Building Commission Proposes Vacant Home Registry For Evansville

A new proposal for a Vacant Home Registry was introduced and officials say it's desperately needed. The Building Commission is still in the preliminary stages of what the online registry will include but, say it will be similar to the programs in South Bend and Clarkesville, Indiana.
The City of Evansville is taking more steps in the battle against vacant properties. Soon there could be an official registry to keep track of them all. The city says these homes drain their resources making the registry a necessary step.

"I've never seen so many abandoned homes before", says Lana Gonzalez.

"Just dilapidation" added, Charles Folden.

Vacant homes are an eye soar in any neighborhood including the River City.

Folden says, "It decreases the value definitely. It decreases the value".

The issue has not gone unnoticed by the city who inspect and maintain the homes. A new proposal for a Vacant Home Registry was introduced and officials say it's desperately needed. The Building Commission is still in the preliminary stages of what the online registry will include but, say it will be similar to the programs in South Bend and Clarkesville, Indiana.

Building Commissioner, Ben Miller says the registry will make it easier to make note of all vacant homes and their owners. Penalties could also be tied to property taxes if the homes are not kept.

"People just walk away from them and they really drain city resources. We're out there. We have to mow them. Nobody is paying the sewer bill on them!", Miller added.

Charles Folden has lived in Evansville for 8 years and says the tally on vacant homes are going up. 

"People should have the integrity of home ownership and uplift the property as they own their own homes. It should be an inspiration for the whole community" Folden says.

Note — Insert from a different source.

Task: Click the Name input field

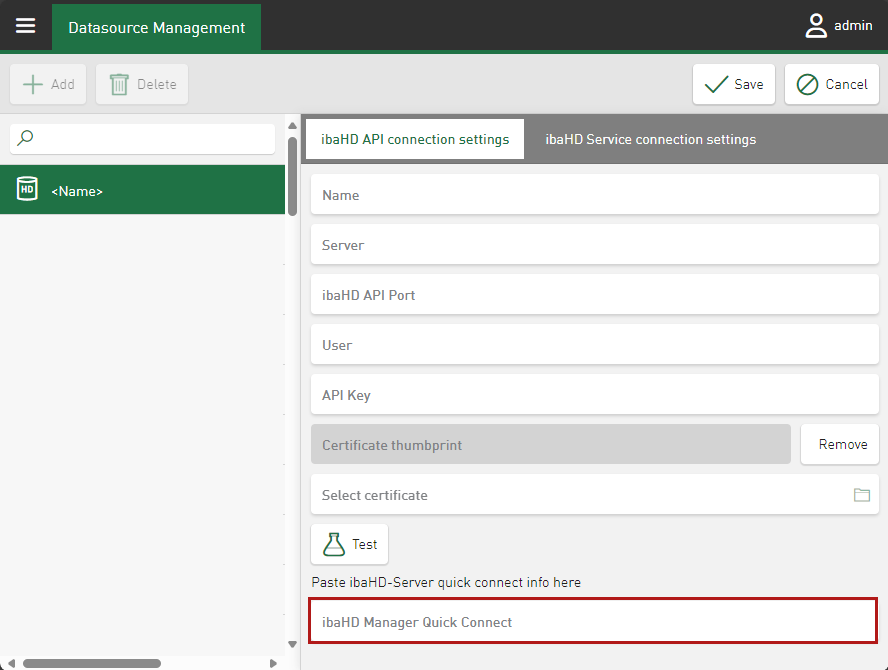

Neighbors say the empty lots attract trespassers and illegal activity. Danny Fitzgerald says the homeless seek shelter in these homes.

"In the winter they try to get out of the weather and try to break into a place that's been empty for so long", added Fitzgerald.

While the city looks into different options folks are also offering their own suggestions in turning these communities around.

Lana Gonzalez adds, "the best idea for the homes would be for the city to find a way for low income families to be able to purchase the houses".